I scramble away until my back slams against the wall.

“Easy there.” The one in front of me holds up his hands. He’s wearing fingerless gloves, and the pads of his fingers are coated with dirt, the skin raw, rough, very human-like. “We’re not here to hurt you. We’re here to help.”

I glance back and forth between the two of them then recoil, unsure what to believe. I’ve played this game before, the building of trust and breaking of it. I’ve just never seen a visitor pull off such a compassionate look before.

The guy in front of me tracks my gaze. “That’s Blaise,” he tells me. “I know he looks a little rough, but I promise he’s not that bad.”

I stare at the guy, Blaise, with distrust. He looks rough and angry, like the rest of the visitors.

Blaise carries my gaze for a drop of a second and then shifts his gaze to the other guy. “Can you just undo the cuffs so we can get out of here?”

The guy in front of me nods then turns around and skims me over. “You poor thing.” He frowns, shaking his head. “I can’t believe they did this to you. It never gets easier to see.” When his gaze elevates to mine, his eyes are watery. “I’m Ryder. You can trust me, okay?”

Trust? I don’t understand.

Ryder’s gaze falls to the cuffs on my wrists as he pats the pockets of his oversized, green jacket. “Fuck. Did you by chance bring a rod?” he calls over his shoulder. “I forgot mine,”

“You always forget everything.” Blaise strides toward us, reaching inside the pocket of his leather jacket. When he removes his hand, his fingers are clasped around a cylinder the same shape and size as the wardens’ beating sticks.

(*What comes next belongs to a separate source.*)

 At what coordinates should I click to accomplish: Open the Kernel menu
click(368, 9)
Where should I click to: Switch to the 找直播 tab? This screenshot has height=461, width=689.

A whimper escapes my lips. I try to inch farther away, but the wall stops me.

“Blaise,” Ryder hisses. “Move more slowly. You’re scaring her.”

Blaise halts in the middle of the cell, his brows furrowing. “I’m not doing it on purpose.”

“I know.” Ryder sighs, pushes to his feet, and strides over to Blaise. He takes the cylinder from Blaise’s hand then returns his attention to me. “I’m just going to crash the magnetic current, and then we’re going to get you out of here.” He cautiously crouches down in front of me and reaches for my ankles.

I stop breathing. I wish I could trust him, but I don’t know how. The word… trust… It doesn’t mean anything to me. I’ve heard it before, but it was always right before a visitor placed their hands on my chest. Trust me, they whispered.

My breathing turns ragged as Ryder inches the narrow object toward the cuffs binding my ankles. He twirls the cylinder around until the cuffs make a soft clank. My ankles are briefly yanked together before forced apart. The cuffs snap apart and fall off, hitting the concrete. My skin underneath is raw, warm blood seeping out.